The Galera trials involved some of the highest doses of radiation ever given to pancreatic cancer patients. Promising results from other trials like the stereotactic MR-guided on-table adaptive radiation therapy (SMART) trial for borderline surgically removable and locally advanced pancreatic cancer have given renewed hope for the use of dose-escalation radiation therapy, Aguilera adds.

Additional avenues for future study include seeing whether such therapies should also be given before surgery (neoadjuvant) for those with surgically removable tumors, or as a treatment to kill remaining cancer cells after initial treatment for limited metastatic cancer that may remain in a few distant sites (oligometastatic disease).
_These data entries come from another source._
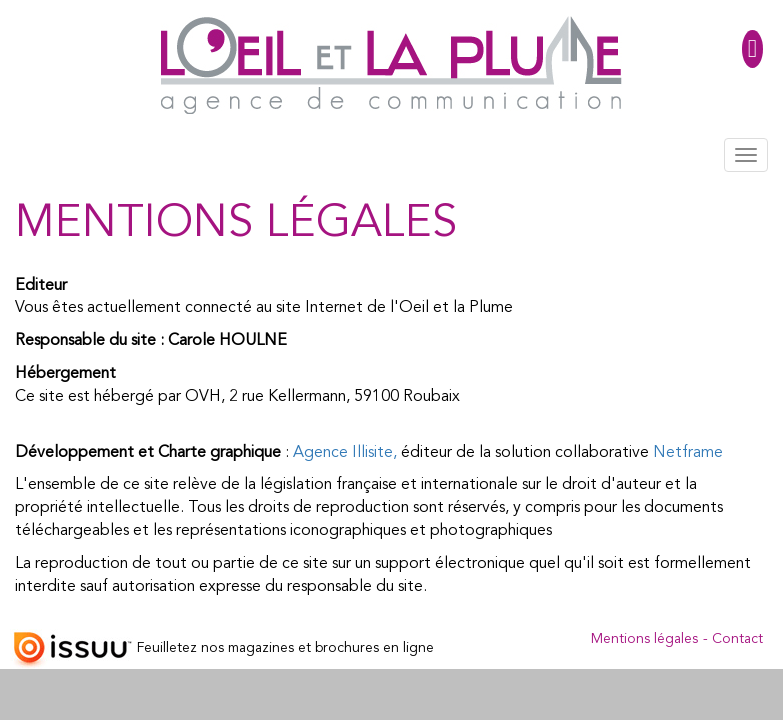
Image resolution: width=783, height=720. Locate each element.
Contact (737, 639)
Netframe (688, 453)
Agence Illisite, (345, 453)
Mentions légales (644, 639)
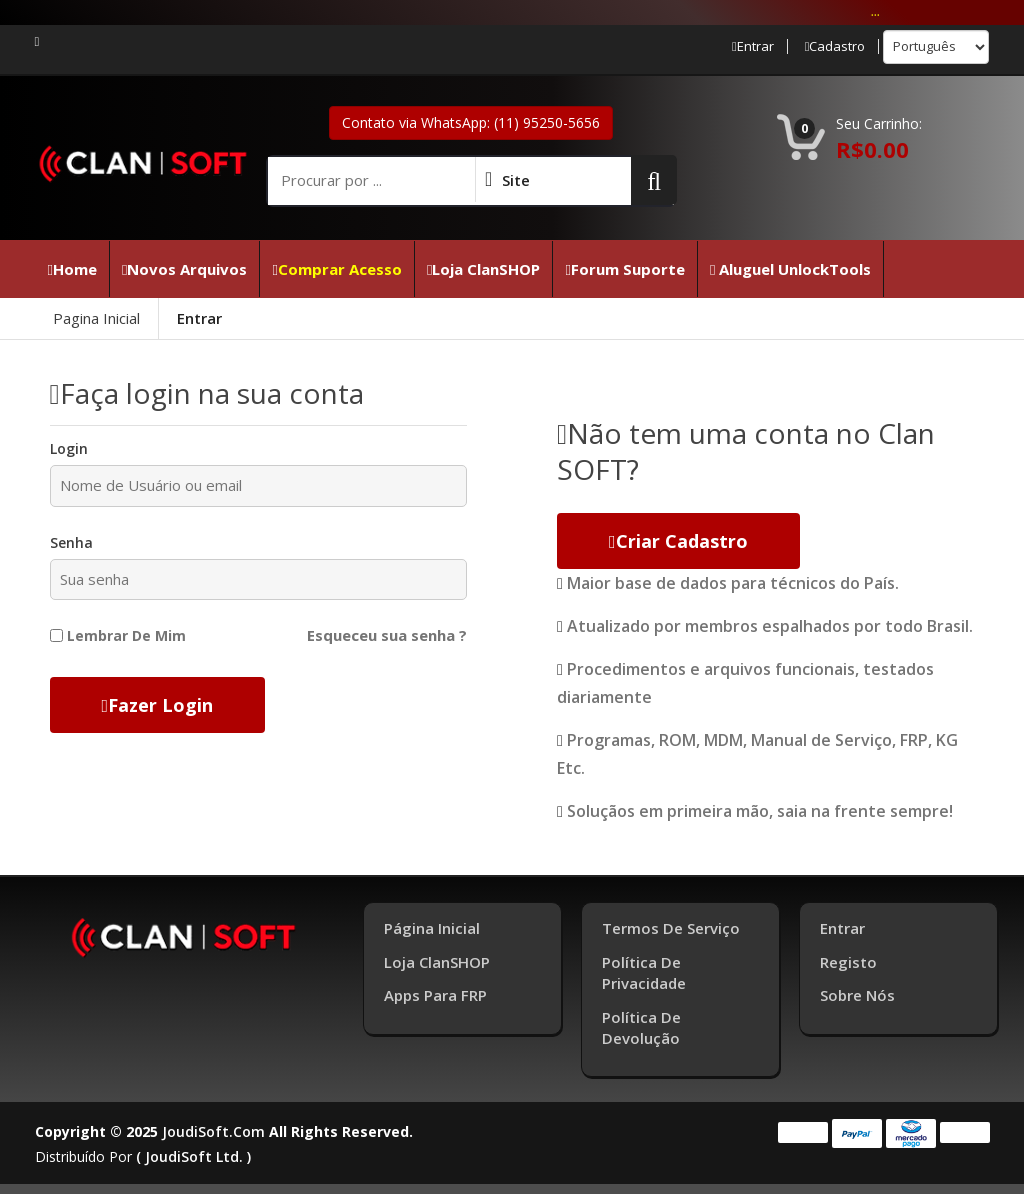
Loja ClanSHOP (483, 269)
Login (69, 448)
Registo (848, 962)
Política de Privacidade (644, 972)
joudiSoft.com (213, 1131)
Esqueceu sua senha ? (387, 635)
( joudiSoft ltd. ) (193, 1156)
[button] (654, 180)
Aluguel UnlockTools (790, 269)
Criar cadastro (678, 541)
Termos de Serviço (671, 928)
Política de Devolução (641, 1027)
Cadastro (835, 46)
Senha (71, 542)
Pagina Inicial (96, 318)
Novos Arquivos (184, 269)
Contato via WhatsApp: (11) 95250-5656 (471, 122)
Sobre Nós (857, 995)
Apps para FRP (435, 995)
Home (72, 269)
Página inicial (432, 928)
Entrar (753, 46)
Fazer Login (158, 705)
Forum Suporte (624, 269)
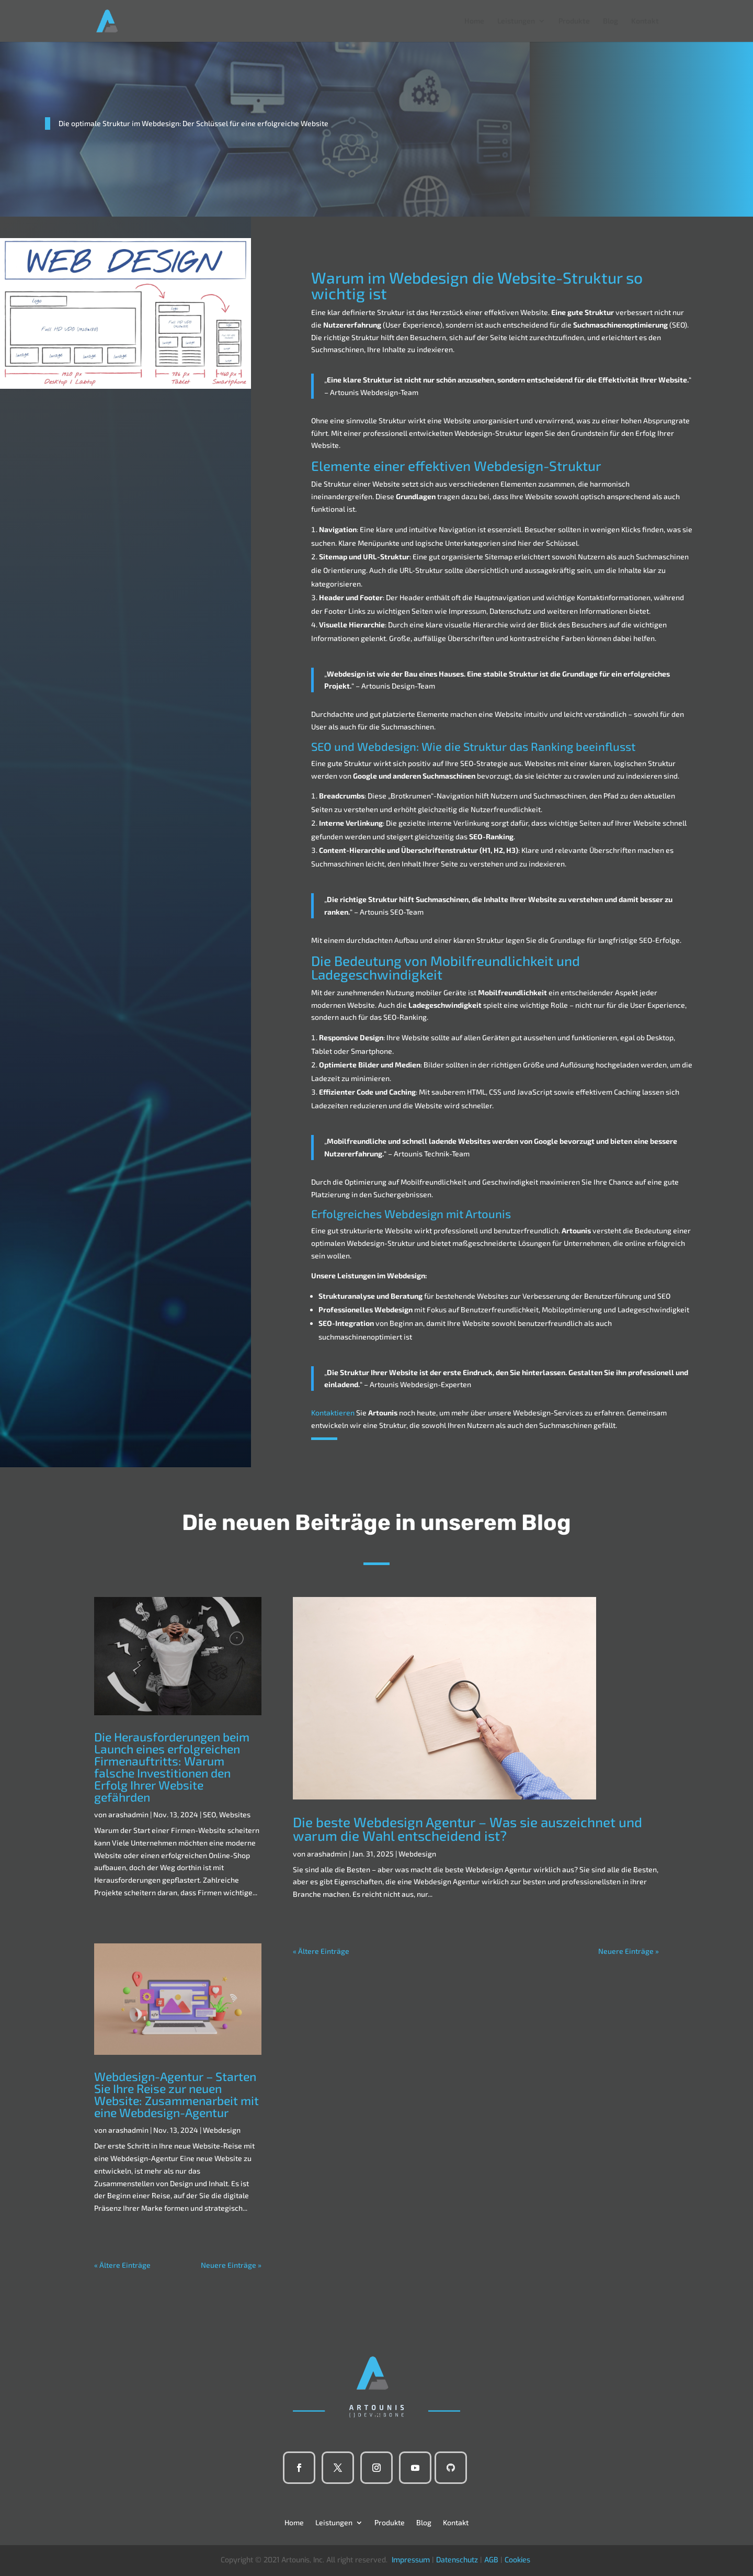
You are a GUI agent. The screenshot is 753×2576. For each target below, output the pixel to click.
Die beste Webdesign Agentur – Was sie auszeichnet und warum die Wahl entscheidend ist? (467, 1828)
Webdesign (222, 2129)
Aguilera led a study to see whether ablative radiation therapy in oligometastatic pancreatic cancer could help delay the appearance of five or more new metastases, limit the need for chemotherapy, and improve outcomes. In patients with oligometastatic pancreatic cancer, SABR was performed on all active metastatic sites. The results showed promise in improving outcomes, and Aguilera is now hoping to expand the study into a national trial.